>> Start

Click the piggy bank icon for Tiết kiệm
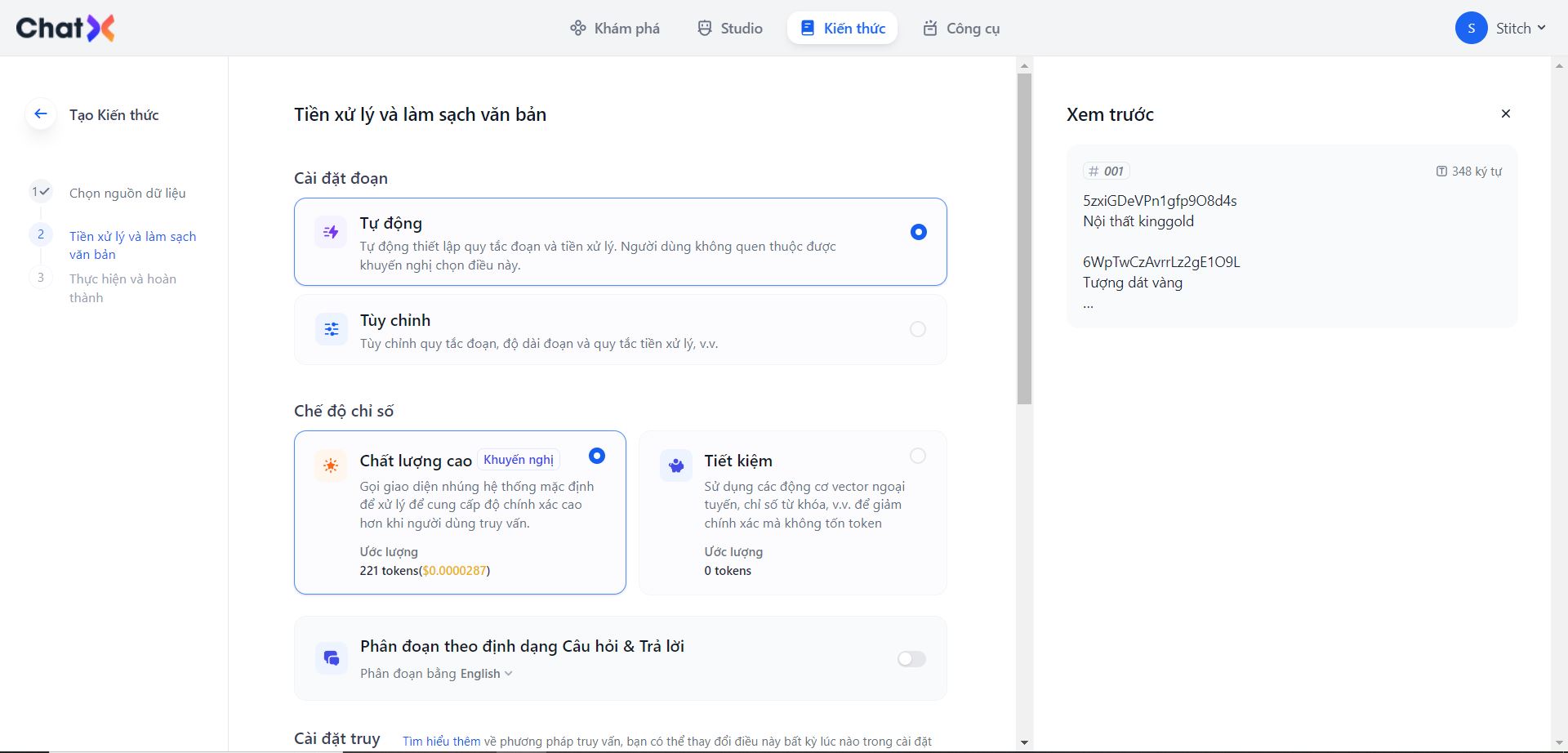tap(675, 466)
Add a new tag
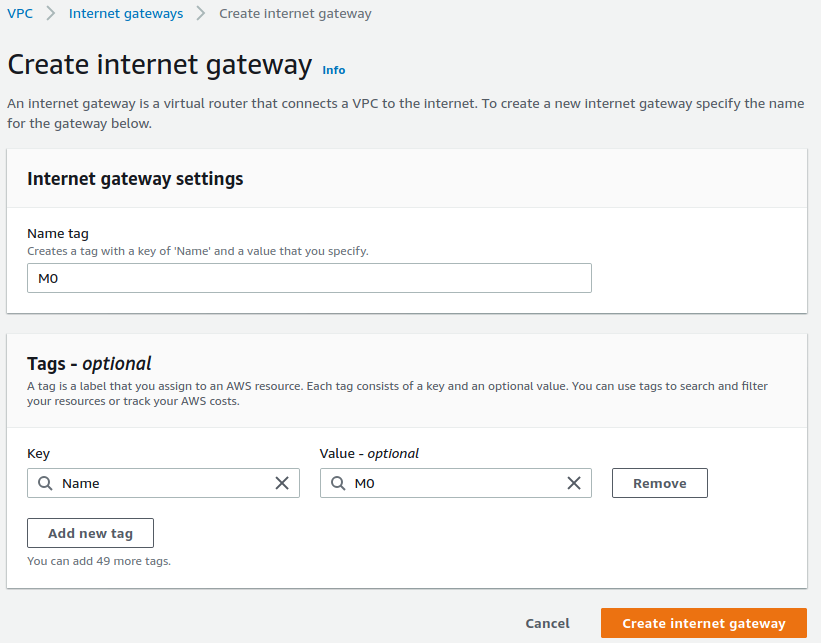This screenshot has width=821, height=643. [x=90, y=533]
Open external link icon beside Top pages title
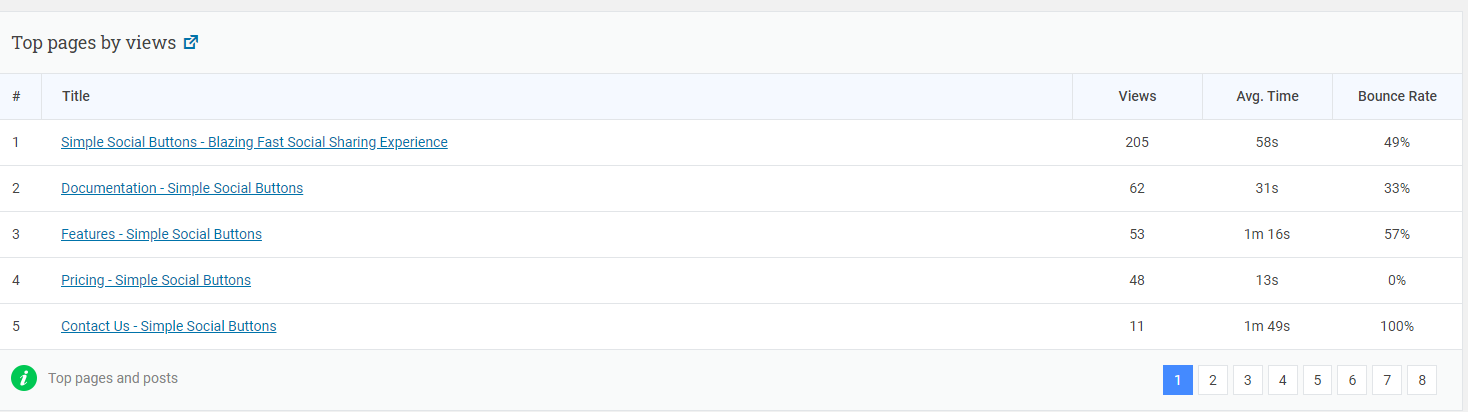The image size is (1468, 412). [x=191, y=43]
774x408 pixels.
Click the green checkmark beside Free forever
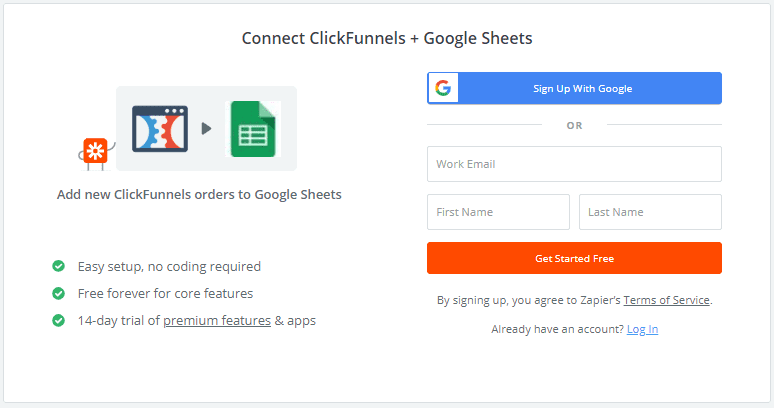tap(58, 294)
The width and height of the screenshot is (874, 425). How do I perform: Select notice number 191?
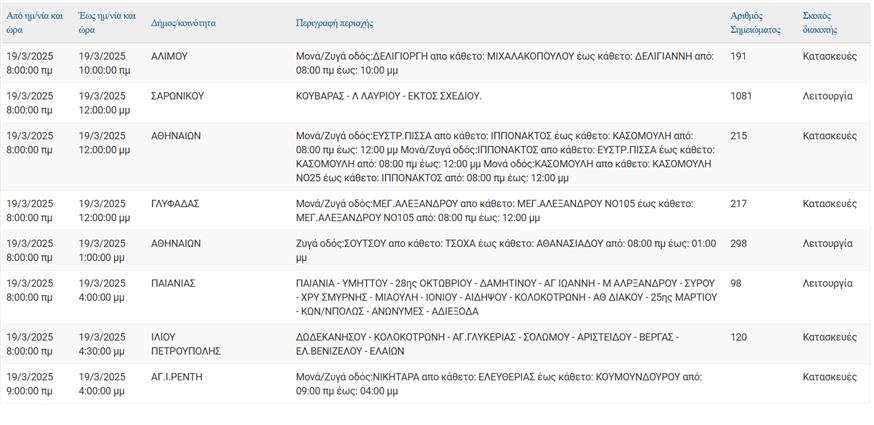738,57
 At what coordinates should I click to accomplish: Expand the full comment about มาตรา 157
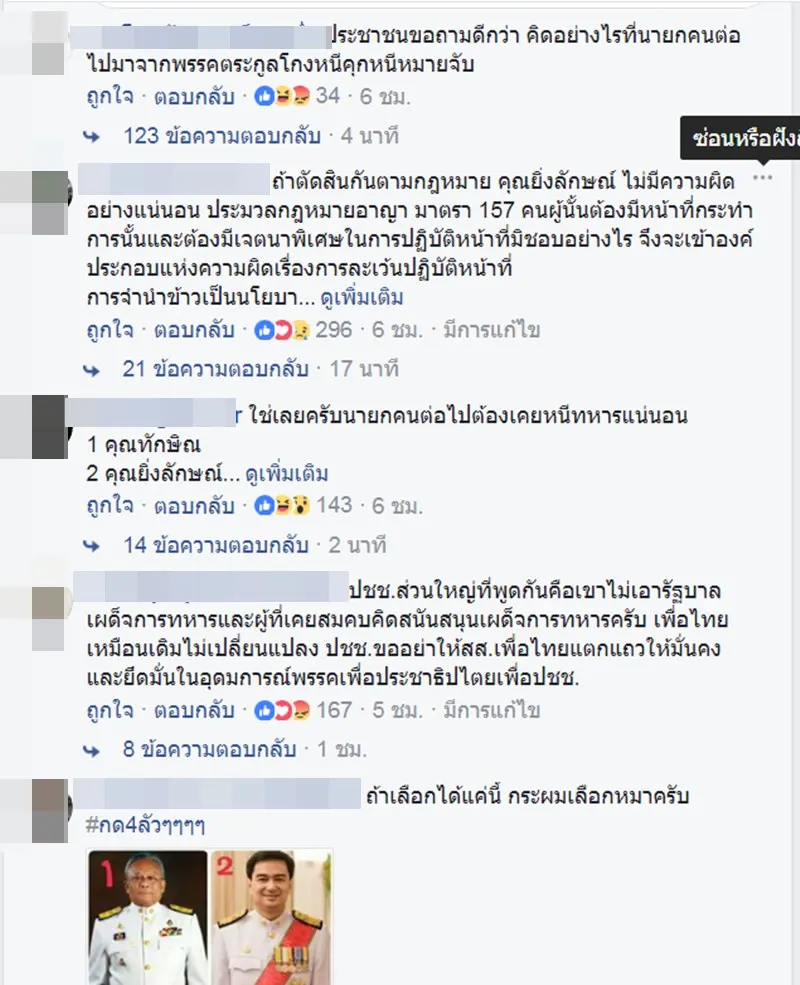(362, 297)
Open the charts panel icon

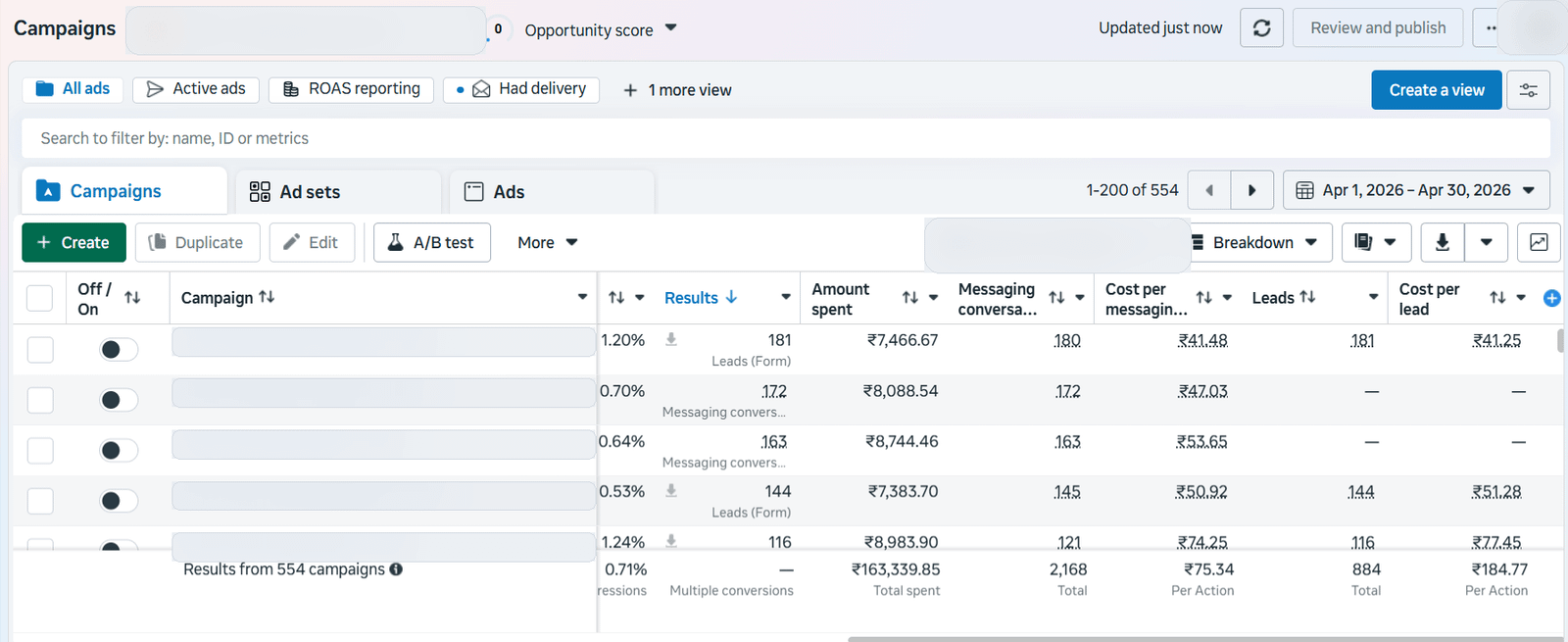[x=1539, y=242]
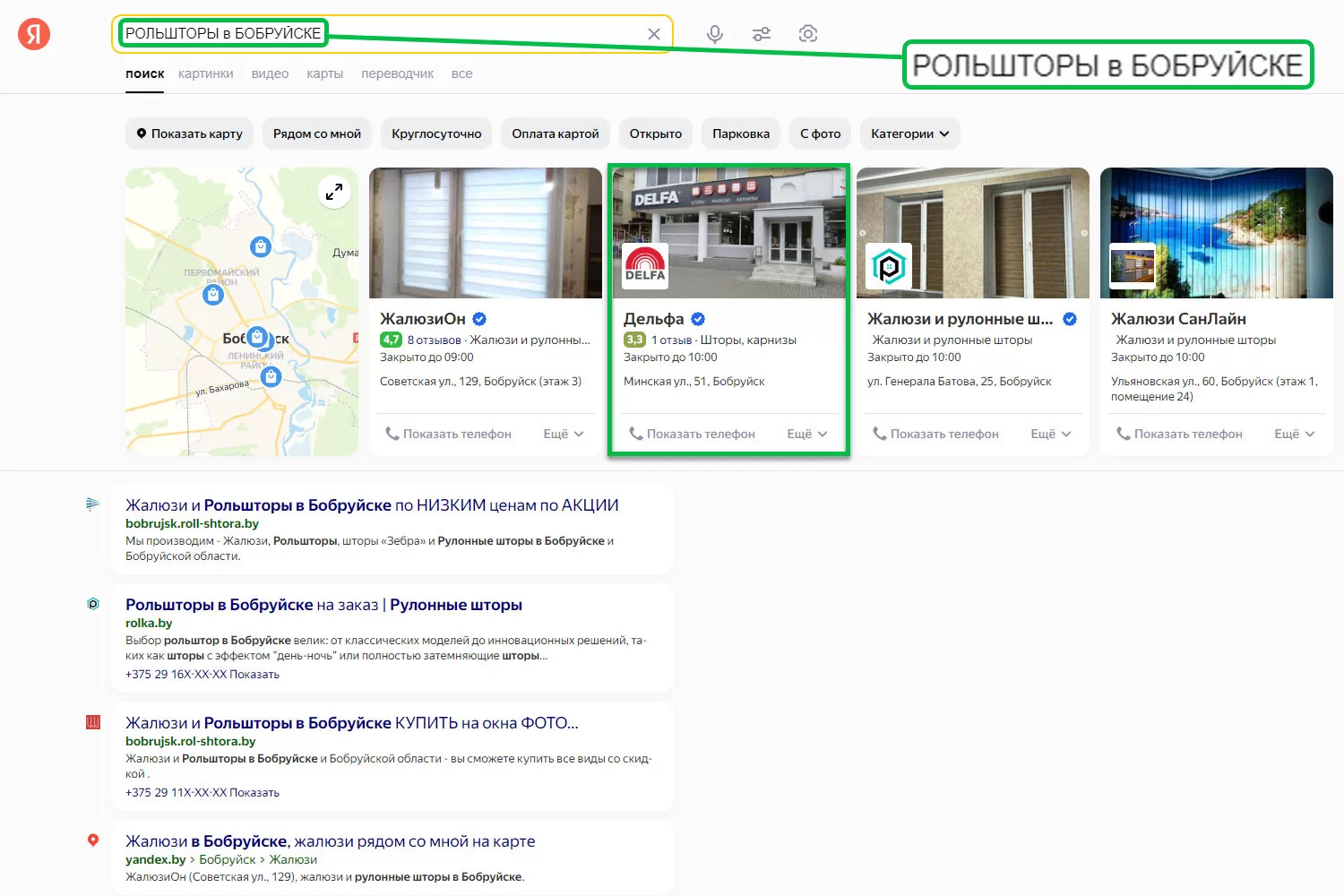Click the red location pin result icon

(93, 840)
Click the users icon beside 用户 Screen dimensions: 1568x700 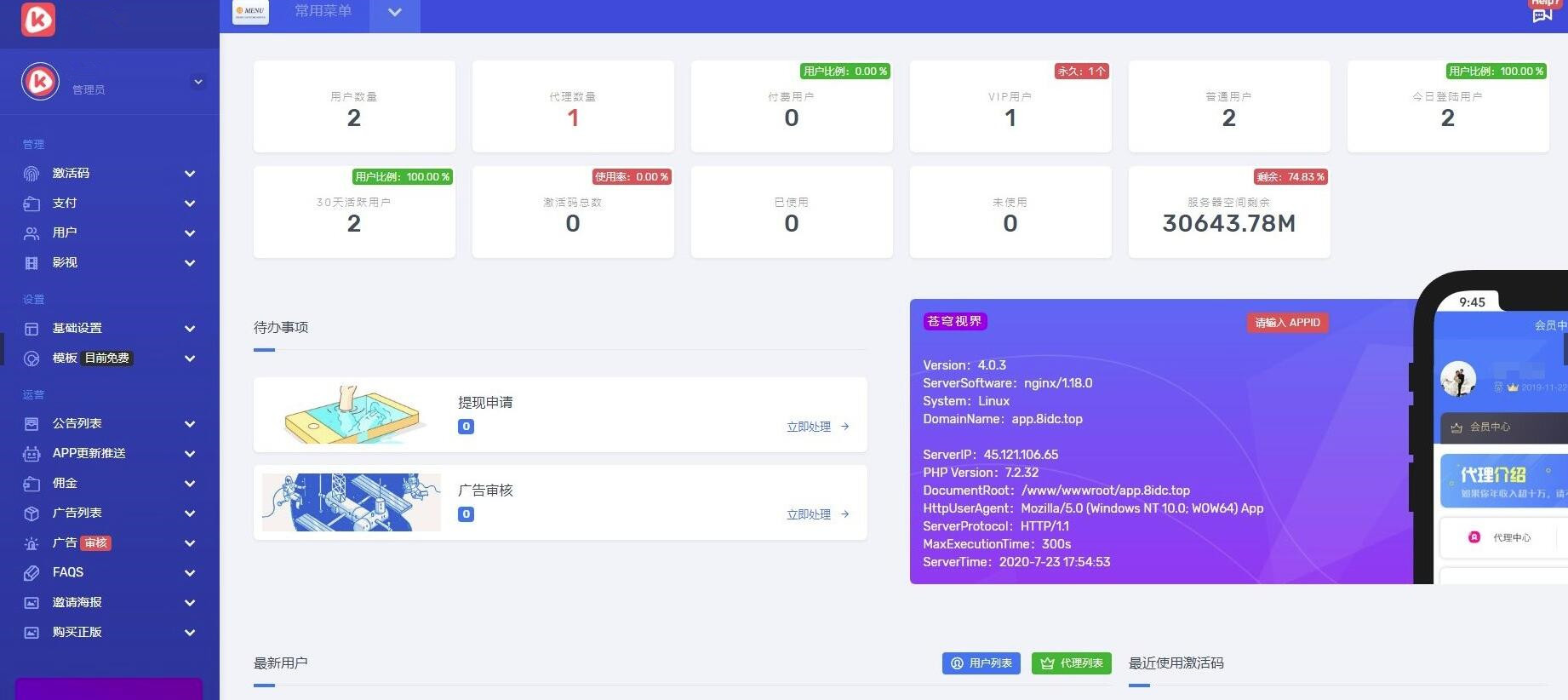31,233
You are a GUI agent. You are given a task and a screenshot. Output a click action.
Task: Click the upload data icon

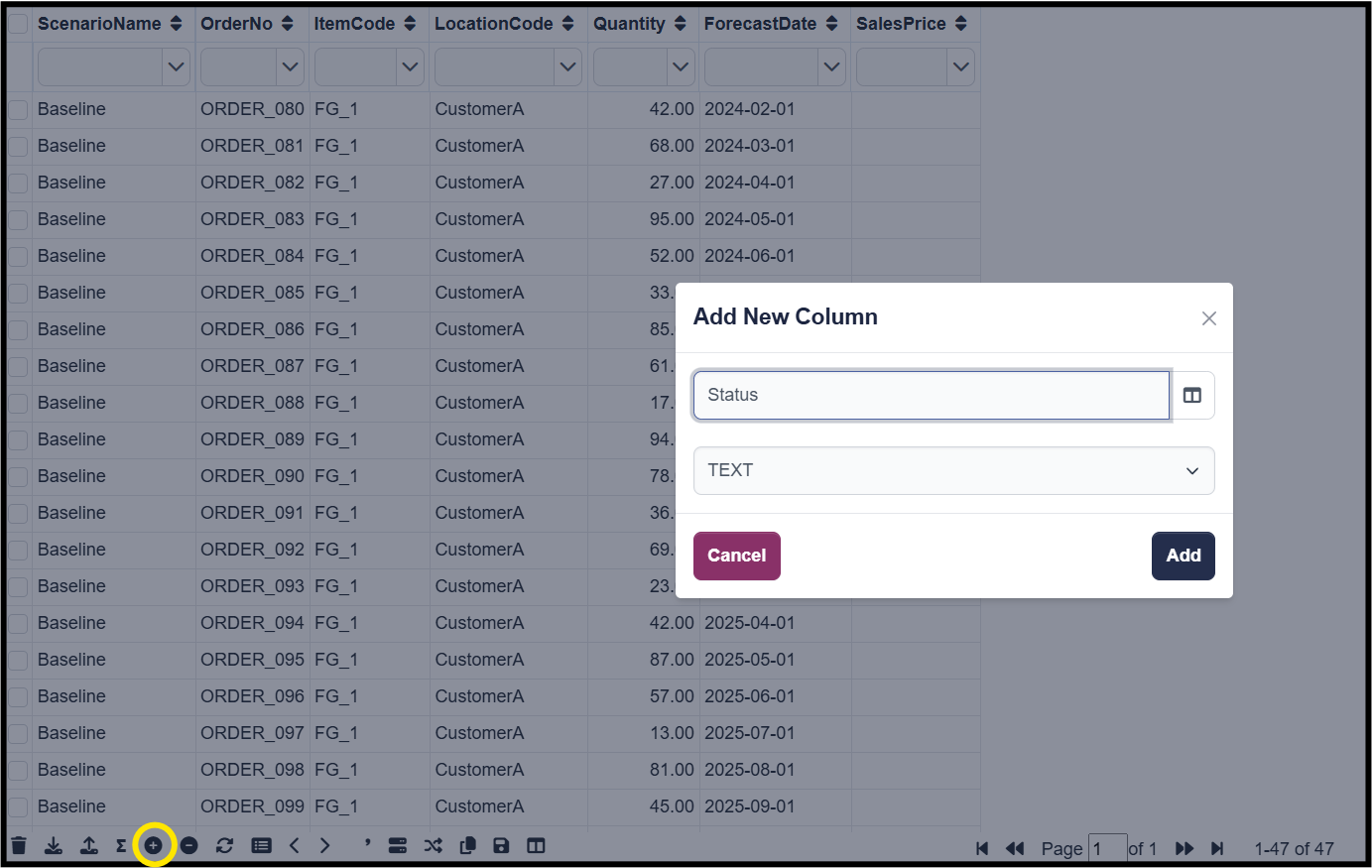(x=88, y=845)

>> End

- _Exercise requirements_
Edit the part of the records that runs from the start through the line containing "The image size is (1468, 412). [x=191, y=43]", swapping "piggy bank" for "savings jar" and leaving everything else unchanged. Give back only those lines, without the pictures.

- _Exercise output_
Click the savings jar icon for Tiết kiệm
tap(675, 466)
Add a new tag
This screenshot has width=821, height=643. [x=90, y=533]
Open external link icon beside Top pages title
The image size is (1468, 412). [x=191, y=43]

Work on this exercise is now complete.